Art by Christiaan Tonnis.
Art by Christiaan Tonnis.

“I was reading up on chess.  Arabs invented it, and I’m not surprised.  Nobody can sit like an Arab.  The classical Arab chess game was simply a sitting contest.  When both contestants starved to death it was a stalemate.”  Lee paused and took a long drink.

“During the Baroque period of chess the practice of harrying your opponent with some annoying mannerism came into general use.  Some players used dental floss, others cracked their joints or blew saliva bubbles.  The method was constantly developed.  In the 1917 match at Baghdad, the Arab Arachnid Khayam defeated the German master Kurt Schlemiel by humming ‘I’ll Be Around When You’re Gone’ forty-thousand times, and each time reaching his hand towards the board as if he intended to make a move.  Schlemiel went into convulsions finally.
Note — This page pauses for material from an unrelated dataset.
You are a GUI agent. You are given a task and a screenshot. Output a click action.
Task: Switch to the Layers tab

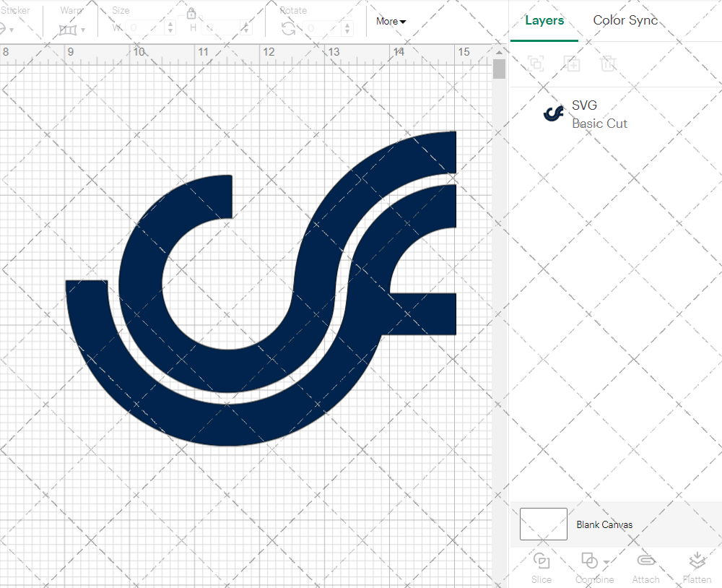(544, 20)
“Did you ever have the good fortune to see the Italian master Tetrazzini perform?”  Lee lit Mary’s cigarette.  “I say ‘perform’ advisedly, because he was a great showman, and like all showmen, not above charlatanism and at times downright trickery.  Sometimes he used smoke screens to hide his maneuvers from the opposition — I mean literal smoke screens, of course.  He had a corps of trained idiots who would rush in at a given signal and eat all the pieces.  With defeat staring him in the face — as it often did, because actually he knew nothing of chess but the rules and wasn’t too sure of those — he would leap up yelling, ‘You cheap bastard!  I saw you palm that queen!’ and ram a broken teacup into his opponent’s face.  In 1922 he was rid out of Prague on a rail.  The next time I saw Tetrazzini was in the Upper Ubangi.  A complete wreck.  Peddling unlicensed condoms.  That was the year of the rinderpest, when everything died, even the hyenas.”

Chess played that way clearly reveals the players’ personalities.  They’re no longer shackled by strategic constraints — the apparent lawlessness of the game resembles Calvinball more than traditional chess.
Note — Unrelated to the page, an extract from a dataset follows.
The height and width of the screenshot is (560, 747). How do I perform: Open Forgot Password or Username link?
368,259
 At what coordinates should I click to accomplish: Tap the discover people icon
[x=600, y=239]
maThe chess game in Michal Ajvaz’s The Other City has a similar emphasis on personality over rules.  The Other City is a beautiful novel, and I think this passage is fairly representative of what I love about it.  Dream logic that is far enough removed from traditional reality that we expect weirdness, but not so weird as to be incomprehensible.  A real attention to detail in describing the oft-impossible physical surroundings.  And pervasive horror; this passage is followed by one describing a once-beautiful poet scarred by long use of a typewriter that struck him with poisonous quills each time he pressed the keys.  Even the description of the chess game has real nightmarish properties.  The stakes are high, but the rules are unclear.  Oh, and, many thanks to Gerald Turner for the translation; all translation seems difficult, but recreating this sort of surrealism in another language must’ve been particularly arduous.

The Book of Deserted Gardens speaks of this on the page with the greasy stain from noodle soup left by a scribe of long ago, who took fright when across the sun-drenched page there fell the horned shadow of a monster as it passed through the sleepy and desolate lanes of the city after defeating the aging king at a game of chess on the parched ramparts.  It was played with chessmen of sparkling ice; all that could be heard in the silence was the soft rattle of red and purple gemstones falling in the hour-glass alongside the chessboard; it was the monster’s vengeance for a bygone defeat in a contest beneath the high stone walls of the fortress, on which broke the waves of the nocturnal sea.  The stories do not tell the entire truth — monsters always return: one day, a familiar monster will ring your doorbell too, bearing a chessboard under its arm; it will persuade you to join it in a game of chess and you will be obliged to include in the game the carved figure of a tiger-headed spearman, a piece that moves in irregular, furtive spirals and can stray quite far from the chessboard — even out of the apartment.